I confess that I was a trifle stunned by such a question.

"What! what am I reading, Thoma Grigorovitch? Why, your own words."

"Who told you that they were my words?"

"Why, what more would you have? Here it is printed: 'Related by such and such a sacristan.'"

"Spit on the head of the man who printed that! he lies, the dog of a Moscow pedlar! Did I say that? ''Twas just the same as though one hadn't his wits about him!' Listen. I'll tell the tale to you on the spot."

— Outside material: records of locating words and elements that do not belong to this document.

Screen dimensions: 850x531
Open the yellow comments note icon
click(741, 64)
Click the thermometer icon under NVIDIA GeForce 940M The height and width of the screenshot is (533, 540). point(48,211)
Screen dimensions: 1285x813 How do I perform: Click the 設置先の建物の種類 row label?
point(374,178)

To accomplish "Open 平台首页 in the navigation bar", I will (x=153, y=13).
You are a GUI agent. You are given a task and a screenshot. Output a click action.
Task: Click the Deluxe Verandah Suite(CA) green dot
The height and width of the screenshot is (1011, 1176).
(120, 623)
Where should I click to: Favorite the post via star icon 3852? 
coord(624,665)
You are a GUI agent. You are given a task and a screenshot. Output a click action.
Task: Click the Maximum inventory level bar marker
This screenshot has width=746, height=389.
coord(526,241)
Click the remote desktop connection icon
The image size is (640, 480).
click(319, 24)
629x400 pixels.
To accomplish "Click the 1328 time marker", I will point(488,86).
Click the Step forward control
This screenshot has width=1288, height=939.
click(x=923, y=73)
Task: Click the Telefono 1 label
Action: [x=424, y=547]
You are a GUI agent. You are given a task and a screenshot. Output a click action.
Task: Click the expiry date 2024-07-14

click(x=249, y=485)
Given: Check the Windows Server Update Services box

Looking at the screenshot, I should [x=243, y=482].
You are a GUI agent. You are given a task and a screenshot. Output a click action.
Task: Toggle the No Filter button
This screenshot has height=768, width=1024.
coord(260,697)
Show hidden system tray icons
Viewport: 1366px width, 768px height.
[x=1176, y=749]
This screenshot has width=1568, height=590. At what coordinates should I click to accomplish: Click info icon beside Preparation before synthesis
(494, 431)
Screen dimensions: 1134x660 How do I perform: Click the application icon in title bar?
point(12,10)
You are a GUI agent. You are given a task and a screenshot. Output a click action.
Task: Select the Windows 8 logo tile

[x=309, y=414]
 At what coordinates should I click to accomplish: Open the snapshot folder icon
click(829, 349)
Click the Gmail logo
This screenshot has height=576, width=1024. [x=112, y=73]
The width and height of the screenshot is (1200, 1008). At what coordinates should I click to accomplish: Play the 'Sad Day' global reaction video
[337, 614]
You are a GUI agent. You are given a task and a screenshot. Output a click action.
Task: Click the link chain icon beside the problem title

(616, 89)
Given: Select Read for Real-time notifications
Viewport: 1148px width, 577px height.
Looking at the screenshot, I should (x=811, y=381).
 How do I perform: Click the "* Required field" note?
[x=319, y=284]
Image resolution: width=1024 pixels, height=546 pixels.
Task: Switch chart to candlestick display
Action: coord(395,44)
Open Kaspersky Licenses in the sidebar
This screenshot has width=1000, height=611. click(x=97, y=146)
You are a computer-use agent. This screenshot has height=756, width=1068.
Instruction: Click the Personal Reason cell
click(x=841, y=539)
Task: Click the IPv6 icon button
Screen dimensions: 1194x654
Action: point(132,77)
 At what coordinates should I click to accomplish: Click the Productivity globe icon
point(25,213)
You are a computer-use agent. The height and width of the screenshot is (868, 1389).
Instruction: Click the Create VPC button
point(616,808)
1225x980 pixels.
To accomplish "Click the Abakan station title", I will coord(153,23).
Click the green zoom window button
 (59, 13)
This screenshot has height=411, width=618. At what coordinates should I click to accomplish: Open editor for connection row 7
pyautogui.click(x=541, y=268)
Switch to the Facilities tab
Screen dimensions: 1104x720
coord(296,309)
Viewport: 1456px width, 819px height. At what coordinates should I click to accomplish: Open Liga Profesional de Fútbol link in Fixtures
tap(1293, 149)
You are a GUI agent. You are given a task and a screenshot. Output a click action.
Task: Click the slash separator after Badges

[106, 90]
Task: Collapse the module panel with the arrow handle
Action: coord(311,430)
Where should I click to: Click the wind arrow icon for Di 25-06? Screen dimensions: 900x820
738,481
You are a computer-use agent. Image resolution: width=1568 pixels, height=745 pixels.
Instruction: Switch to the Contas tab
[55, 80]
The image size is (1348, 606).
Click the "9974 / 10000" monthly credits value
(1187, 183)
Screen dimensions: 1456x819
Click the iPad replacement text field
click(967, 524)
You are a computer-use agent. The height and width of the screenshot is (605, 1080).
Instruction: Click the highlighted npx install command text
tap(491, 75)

We moved up to the table, and he began.

*My grandfather (the kingdom of heaven be his! may he eat only wheaten rolls and poppy-seed cakes with honey in the other world!) could tell a story wonderfully well. When he used to begin a tale you could not stir from the spot all day, but kept on listening. He was not like the story-teller of the present day, when he begins to lie, with a tongue as though he had had nothing to eat for three days, so that you snatch your cap and flee from the house. I remember my old mother was alive then, and in the long winter evenings when the frost was crackling out of doors, and had sealed up hermetically the narrow panes of our cottage, she used to sit at her wheel, drawing out a long thread in her hand, rocking the cradle with her foot, and humming a song, which I seem to hear even now.